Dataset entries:
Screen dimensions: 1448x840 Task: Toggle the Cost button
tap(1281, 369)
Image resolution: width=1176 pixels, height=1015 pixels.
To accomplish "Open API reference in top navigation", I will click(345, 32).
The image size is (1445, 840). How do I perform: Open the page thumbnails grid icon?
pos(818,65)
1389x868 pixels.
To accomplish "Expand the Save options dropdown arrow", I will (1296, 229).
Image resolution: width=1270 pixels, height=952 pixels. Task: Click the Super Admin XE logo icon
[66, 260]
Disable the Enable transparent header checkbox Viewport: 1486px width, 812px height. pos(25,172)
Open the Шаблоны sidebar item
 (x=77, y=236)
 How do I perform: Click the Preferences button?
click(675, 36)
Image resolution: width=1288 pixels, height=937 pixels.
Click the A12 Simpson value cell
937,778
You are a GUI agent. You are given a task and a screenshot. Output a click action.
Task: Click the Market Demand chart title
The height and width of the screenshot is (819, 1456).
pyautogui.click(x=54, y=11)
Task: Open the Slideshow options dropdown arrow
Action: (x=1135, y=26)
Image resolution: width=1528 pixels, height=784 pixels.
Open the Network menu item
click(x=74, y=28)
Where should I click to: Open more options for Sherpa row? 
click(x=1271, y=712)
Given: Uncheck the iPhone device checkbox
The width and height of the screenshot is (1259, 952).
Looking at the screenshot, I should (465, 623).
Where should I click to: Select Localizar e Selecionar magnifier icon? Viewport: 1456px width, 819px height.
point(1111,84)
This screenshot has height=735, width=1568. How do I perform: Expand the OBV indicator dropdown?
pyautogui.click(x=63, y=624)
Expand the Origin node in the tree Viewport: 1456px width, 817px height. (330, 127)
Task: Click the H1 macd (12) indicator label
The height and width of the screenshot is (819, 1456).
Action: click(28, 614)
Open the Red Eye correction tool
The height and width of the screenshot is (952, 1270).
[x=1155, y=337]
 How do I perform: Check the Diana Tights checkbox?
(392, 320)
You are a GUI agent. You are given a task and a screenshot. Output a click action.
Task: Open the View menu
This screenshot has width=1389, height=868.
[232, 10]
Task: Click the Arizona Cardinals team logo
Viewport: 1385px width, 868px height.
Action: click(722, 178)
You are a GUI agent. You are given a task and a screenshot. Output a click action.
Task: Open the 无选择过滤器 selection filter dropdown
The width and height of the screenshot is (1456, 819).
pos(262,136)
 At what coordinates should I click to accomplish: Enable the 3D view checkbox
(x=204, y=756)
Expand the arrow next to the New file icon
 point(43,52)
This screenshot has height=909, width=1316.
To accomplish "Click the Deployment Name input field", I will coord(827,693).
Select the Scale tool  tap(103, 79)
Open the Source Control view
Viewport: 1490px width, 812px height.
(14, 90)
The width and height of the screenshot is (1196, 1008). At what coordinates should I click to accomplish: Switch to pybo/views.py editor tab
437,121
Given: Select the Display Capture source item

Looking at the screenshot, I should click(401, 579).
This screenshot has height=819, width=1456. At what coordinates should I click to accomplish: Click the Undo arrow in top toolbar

◆ Exercise aim ◆
Every line above that includes the word "will" should be listed.

◆ Response area ◆
To accomplish "Open API reference in top navigation", I will click(345, 32).
To accomplish "Expand the Save options dropdown arrow", I will (1296, 229).
To accomplish "Click the Deployment Name input field", I will coord(827,693).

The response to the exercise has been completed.